Observation — Storage Primitives
How to look inside the page cache, watch syscalls, measure latency, and prove to yourself that your code is doing what you think.
Looking at the Page Cache
Linux
# What's in the page cache for our file? (Requires `pcstat` or vmtouch.)
go install github.com/tobert/pcstat/pcstat@latest
pcstat /tmp/lab01.bin
# Drop the page cache (requires root) — to test "cold" reads.
sync && sudo sh -c 'echo 3 > /proc/sys/vm/drop_caches'
macOS
# `purge` drops the unified buffer cache (requires admin password).
sudo purge
# `fs_usage` is the macOS strace-for-files.
sudo fs_usage -w -f filesys ./src/rust/target/release/pagealloc
Watching Syscalls
# Linux
strace -e trace=openat,pread64,pwrite64,fsync,fdatasync \
./src/go/pagealloc-go write /tmp/lab01.bin 0 "hello"
# macOS (sudo required for dtrace)
sudo dtruss -f -t pread,pwrite,fsync ./src/cpp/build/pagealloc write /tmp/lab01.bin 0 "hello" 2>&1
You should see — in order:
openat(AT_FDCWD, "/tmp/lab01.bin", O_RDWR|O_CREAT, 0644) = 3
pwrite64(3, "hello\0\0...", 4096, 0) = 4096
fdatasync(3) = 0
close(3) = 0
If you see read(3, ...) without an offset, you're using buffered I/O — that's wrong for this lab.
If you see no fsync/fdatasync, your durability is fake.
Measuring Latency
The bench subcommand measures cold-cache and warm-cache pread latency:
# Preallocate a 100 MB file, then do 10000 random 4 KiB reads.
./src/rust/target/release/pagealloc bench /tmp/lab01.bin 25600 10000
Expected output:
preallocated: 25600 pages = 102400 KiB
warm-cache reads: p50=3.1 µs p99=8.4 µs throughput=315 MB/s
dropped page cache
cold-cache reads: p50=78 µs p99=210 µs throughput=51 MB/s
The exact numbers depend on your hardware. The shape matters:
- Warm p50 ≈ 1–5 µs: that's a memcpy from the page cache. No actual disk I/O.

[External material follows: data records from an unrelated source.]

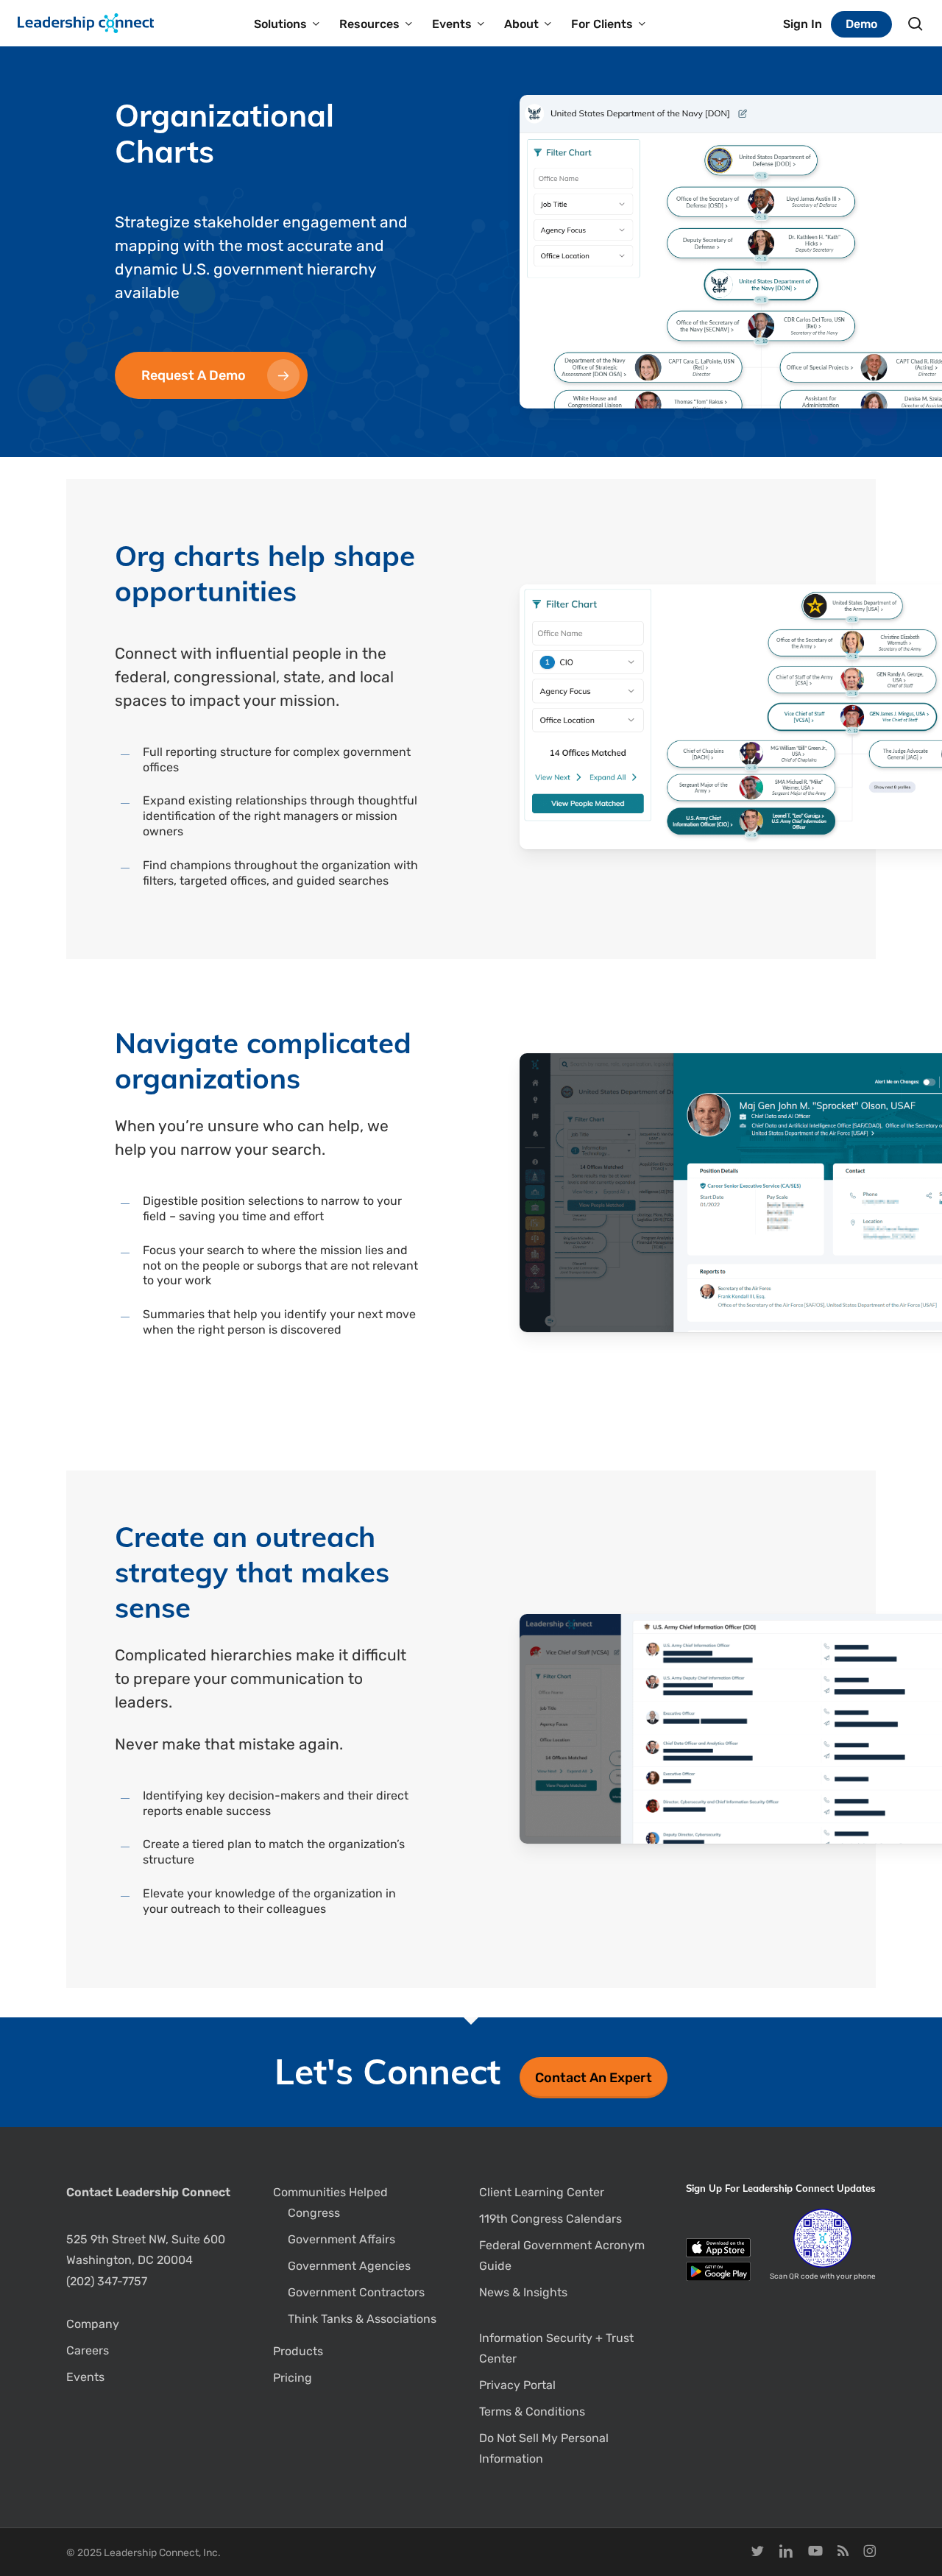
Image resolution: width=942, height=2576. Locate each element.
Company (92, 2324)
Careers (87, 2350)
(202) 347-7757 (106, 2281)
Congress (314, 2213)
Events (85, 2377)
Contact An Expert (593, 2078)
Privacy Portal (517, 2385)
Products (298, 2351)
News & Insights (523, 2292)
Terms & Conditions (532, 2411)
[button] (211, 375)
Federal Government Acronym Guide (562, 2255)
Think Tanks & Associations (362, 2319)
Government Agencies (349, 2266)
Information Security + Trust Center (556, 2348)
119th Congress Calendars (550, 2219)
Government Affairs (341, 2239)
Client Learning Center (541, 2192)
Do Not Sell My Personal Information (544, 2448)
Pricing (292, 2378)
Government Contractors (356, 2292)
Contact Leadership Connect (148, 2192)
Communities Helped (330, 2192)
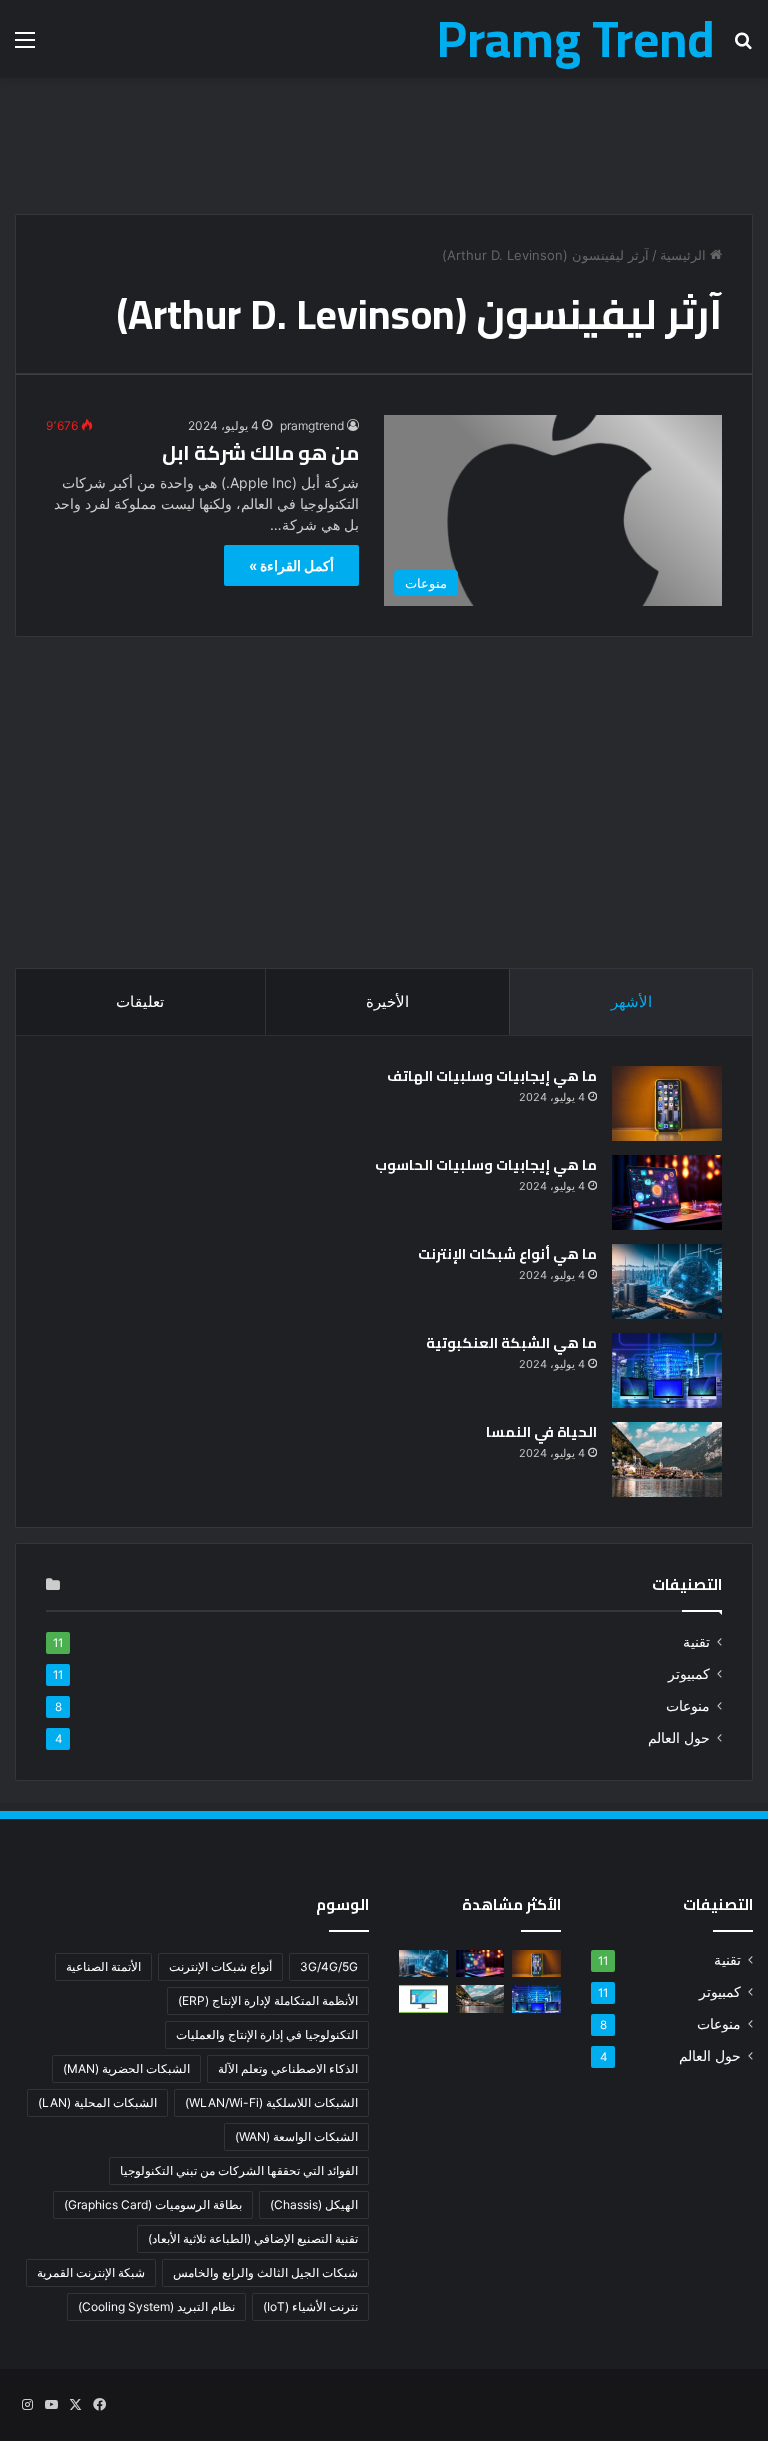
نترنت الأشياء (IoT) (310, 2306)
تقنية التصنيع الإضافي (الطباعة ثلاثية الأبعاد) (253, 2238)
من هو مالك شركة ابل (260, 452)
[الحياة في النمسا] (667, 1459)
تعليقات (140, 1001)
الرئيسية (685, 255)
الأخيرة (387, 1001)
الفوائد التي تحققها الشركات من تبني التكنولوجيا (239, 2170)
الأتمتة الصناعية (103, 1966)
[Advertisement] (384, 143)
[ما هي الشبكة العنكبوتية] (667, 1370)
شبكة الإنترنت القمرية (91, 2272)
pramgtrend (312, 425)
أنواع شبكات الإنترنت (220, 1966)
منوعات (688, 1706)
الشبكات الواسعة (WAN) (296, 2136)
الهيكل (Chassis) (314, 2204)
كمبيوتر (689, 1674)
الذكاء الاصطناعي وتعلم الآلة (288, 2068)
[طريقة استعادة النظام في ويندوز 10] (423, 1998)
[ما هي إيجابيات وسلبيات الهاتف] (667, 1103)
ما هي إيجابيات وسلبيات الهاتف (492, 1076)
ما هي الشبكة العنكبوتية (511, 1343)
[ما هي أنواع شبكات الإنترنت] (667, 1281)
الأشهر (631, 1001)
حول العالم (679, 1738)
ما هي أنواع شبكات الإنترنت (507, 1254)
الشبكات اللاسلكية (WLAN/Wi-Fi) (271, 2102)
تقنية (696, 1642)
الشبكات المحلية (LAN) (97, 2102)
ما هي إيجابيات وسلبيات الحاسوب (486, 1165)
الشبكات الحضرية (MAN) (126, 2068)
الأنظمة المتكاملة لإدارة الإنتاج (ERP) (268, 2000)
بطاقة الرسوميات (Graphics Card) (153, 2204)
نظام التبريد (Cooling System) (156, 2306)
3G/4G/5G (329, 1966)
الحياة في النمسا (541, 1432)
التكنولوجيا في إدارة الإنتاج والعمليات (267, 2034)
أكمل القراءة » (291, 565)
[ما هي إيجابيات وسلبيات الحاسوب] (667, 1192)
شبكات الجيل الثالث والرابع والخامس (265, 2272)
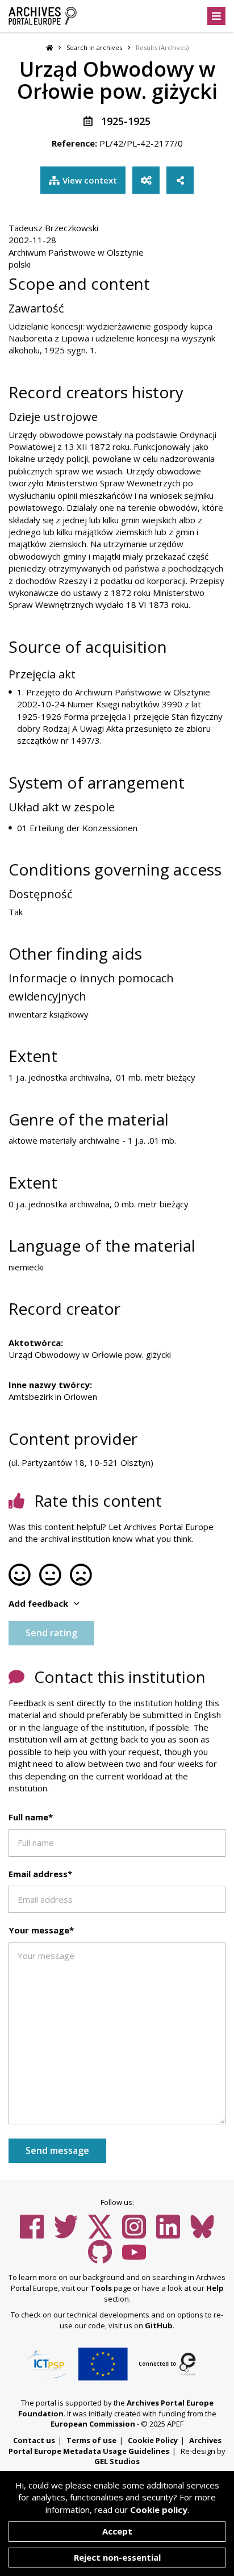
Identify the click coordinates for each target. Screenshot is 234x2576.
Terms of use (91, 2440)
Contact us (34, 2440)
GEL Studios (117, 2461)
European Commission (93, 2424)
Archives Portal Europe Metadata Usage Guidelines (115, 2445)
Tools (101, 2288)
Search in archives (94, 47)
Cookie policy (158, 2509)
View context (89, 180)
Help (215, 2288)
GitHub (159, 2325)
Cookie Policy (153, 2440)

- Cold p50 ≈ 50–200 µs on NVMe, 5–15 ms on a spinning disk.
- p99 > 10× p50: latency tails are real; this motivates
io_uringand dedicated I/O threads.
Profiling Tools
Rust
cargo install cargo-flamegraph
cd src/rust
cargo flamegraph --release --bin pagealloc -- bench /tmp/lab01.bin 25600 100000
# open flamegraph.svg in your browser
Go
cd src/go
go test -bench=BenchmarkPread -cpuprofile=cpu.prof ./...
go tool pprof -http=:8080 cpu.prof
C++
# Linux
perf record -F 999 -g ./src/cpp/build/pagealloc bench /tmp/lab01.bin 25600 100000
perf report
# macOS (use Instruments.app or sample)
sample pagealloc 5 -file /tmp/sample.txt
Watching Disk Throughput
# Linux (iostat from sysstat package)
iostat -dx 1 nvme0n1
# macOS
sudo fs_usage -w -f diskio
While running pagealloc bench, watch r/s (reads per second), rkB/s, and await (avg I/O latency in ms). For NVMe, expect r/s to plateau in the thousands for QD=1; you'd need io_uring (Lab 21) to push it into the hundreds of thousands.
Verifying Endianness
# Write the integer 0x01020304 into a fresh file (we'll write it as bytes via hexdump).
./src/rust/target/release/pagealloc write /tmp/endian.bin 0 ""
# In a separate REPL session, use whichever language you prefer to write a binary u32 to the file.
# Then xxd the file:
xxd /tmp/endian.bin | head -1
A little-endian system writes 04 03 02 01 for the value 0x01020304. If you see 01 02 03 04, either your machine is big-endian (unlikely on x86/ARM) or your code is using to_be_bytes somewhere.